4. Coverage hurdles. There are several examples of insurance companies limiting access to procedures they once covered, and interventional pain procedures are no exception. Additionally, newer, better procedures have little chance of coverage as insurance companies tighten the belt to maintain profitability. Physicians are spending more time today fighting for coverage, and many are sent to peer-to-peer reviews with the insurance company's medical directors — often not spine specialists — to defend their treatment decisions.

"I did a peer-to-peer with two head physicians at a major insurance company recently and one was a general surgeon; the other was a primary care physician, not exactly peers in my book" says Dr. Glaser. "And yet, based on their interpretation of the literature, which is certainly biased by their employment, they were making decisions on whether I could implant a peripheral nerve stimulator for a patient that met all the criteria for the procedure and had already undergone a wildly successful trial.

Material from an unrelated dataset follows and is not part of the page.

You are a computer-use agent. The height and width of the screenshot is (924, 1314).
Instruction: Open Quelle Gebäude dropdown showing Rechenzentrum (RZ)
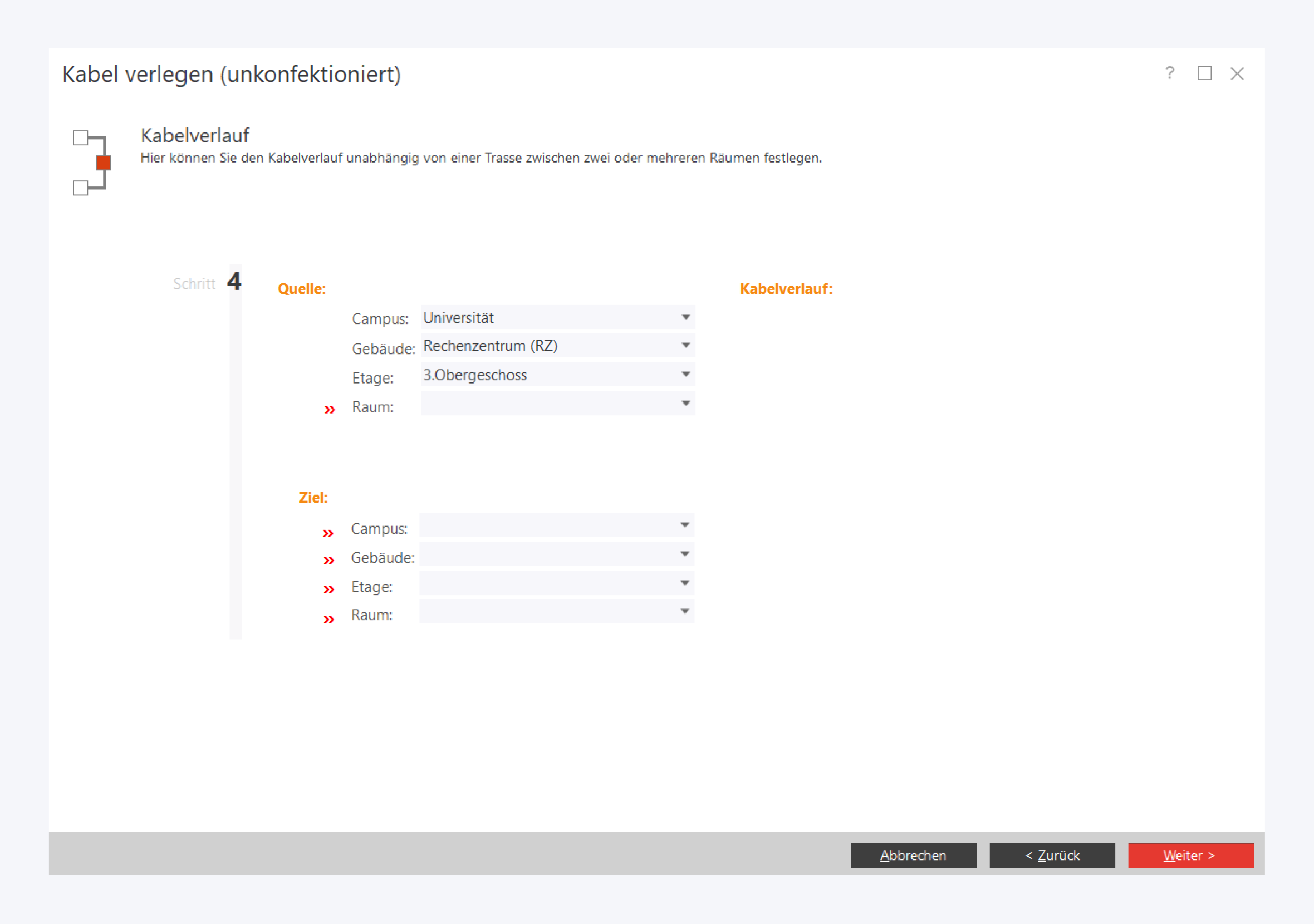[x=558, y=346]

The situation is becoming bizarre."

5. Low reimbursement. The Centers for Medicare and Medicaid Services 2014 Final Payment Rule included a significant cut to reimbursement for several specialties, including pain management:

• 33 percent cut for cervical epidural payments
• 56 percent cut for cervical epidural when performed in an office setting
• 19 percent cut for lumbar epidural injection payments
• 49 percent cut for lumbar epidural when performed in an office setting

Dr. Glaser and his colleagues at the American Society of Interventional Pain Physicians met with U.S. Representative and House Majority Leader Eric Cantor in April and discussed the impact these cuts were making on access to care. "I'm certain action will be taken," says Dr. Glaser. "These cuts are draconian and difficult to comprehend based on the knowledge of the risks of the procedure and the possible complications including quadriplegia, paraplegia, and death."